Is there a direct formula or a bound for the following Orlicz norm: $\|\xi \eta\|_{\psi_1}$, where $\xi, \eta \sim \mathcal{N}(0, 1)$ are standard normal random variables, $\psi_1(x) = e^x - 1$?
One way to bound this quantity would be $\|\xi \eta\|_{\psi_1} \leqslant \|\xi\|_{\psi_2} \|\eta\|_{\psi_2}$, and then compute the $\psi_2$-norm of a standard normal variable. Can this bound be improved? It gives the answer $8 / 3$.
A reminder: $$ \|\xi\|_{\psi_1} = \inf \{t > 0 | \mathbb{E}\exp\{|\xi| / t\} \leqslant 2\} $$
EDIT: It seems that the previous bound can indeed be improved. If one plots the approximate expectations, one can notice that the true value of the norm is below 2.

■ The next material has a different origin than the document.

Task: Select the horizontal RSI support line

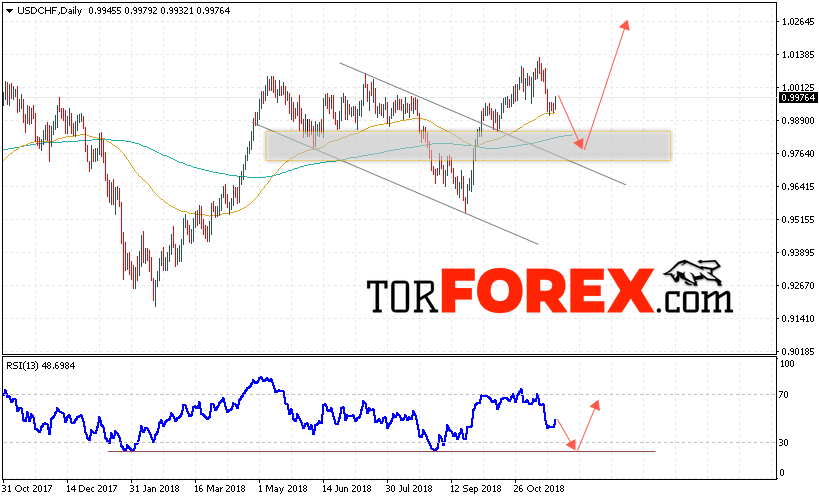Action: pyautogui.click(x=381, y=451)
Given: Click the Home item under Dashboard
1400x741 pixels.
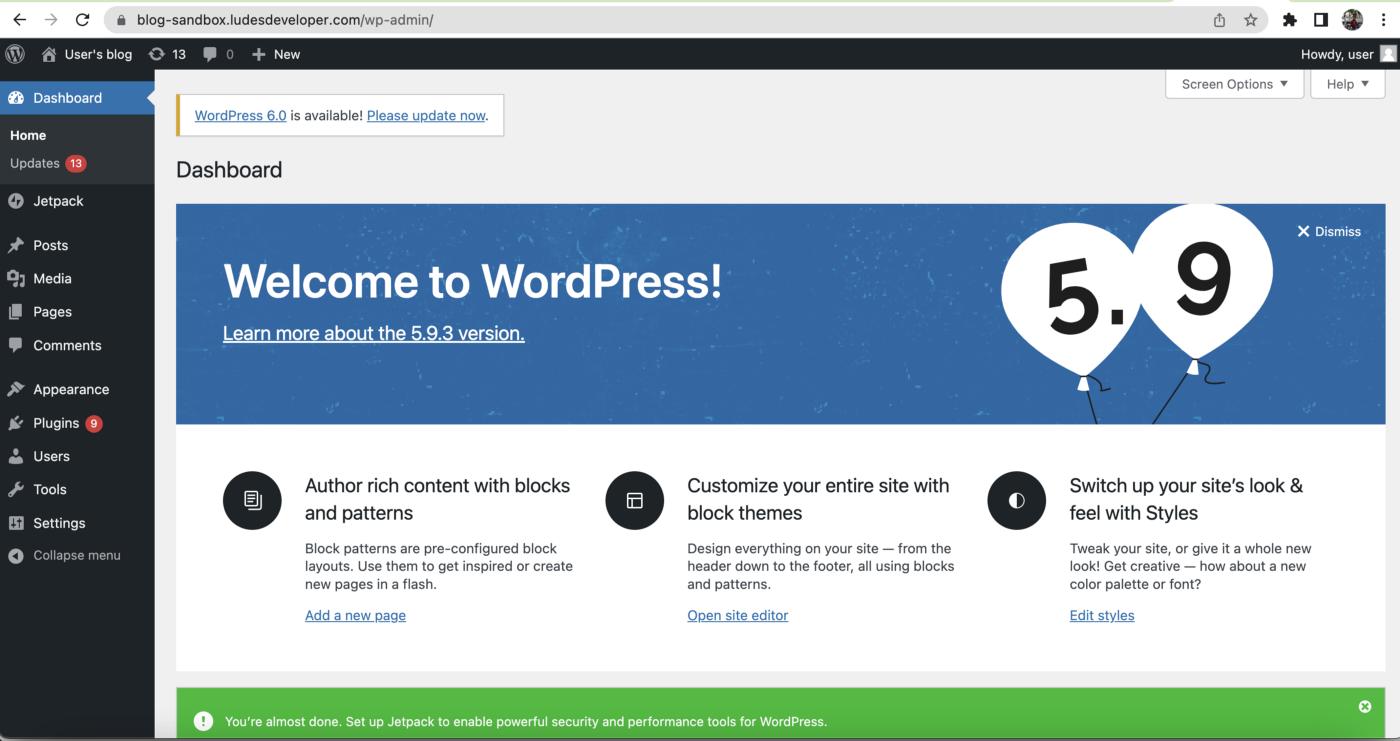Looking at the screenshot, I should (x=27, y=134).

In order to calculate the sub-exponential norm, define $$ f(t) := \mathbb{E}[\exp(|\xi|/t)] $$ for $t > 0$. Then, we can simplify $f$ as follows by recalling the density of the Gaussian distribution: \begin{equation*} f(t) = \frac{1}{\sqrt{2\pi}} \int_{-\infty}^\infty \exp(\frac{|z|}{t}) \exp(-\frac{z^2}{2}) dz \end{equation*} Now, I admit I used an integral calculator when I was first interested in this and plugged in the right side to get $$ f(t) = \exp(\frac{1}{2t^2}) \left( \text{erf}(\frac{1}{\sqrt{2}t}) + 1 \right) $$ where erf denotes the Gaussian error function. (If you are interested in the steps, I can try and do the calculation again by hand, let me know in the comments)
Since $f$ is decreasing on $\mathbb{R}_{>0}$, we can now simply set the right side equal to $2$ in order to get the sub-exponential norm, which I did using Geogebra to get the approximate value I mentioned above (1.3725).
Note that the same procedure can be done for the sub-gaussian norm, which gives you $\sqrt{8/3}$ for the standard normal distribution.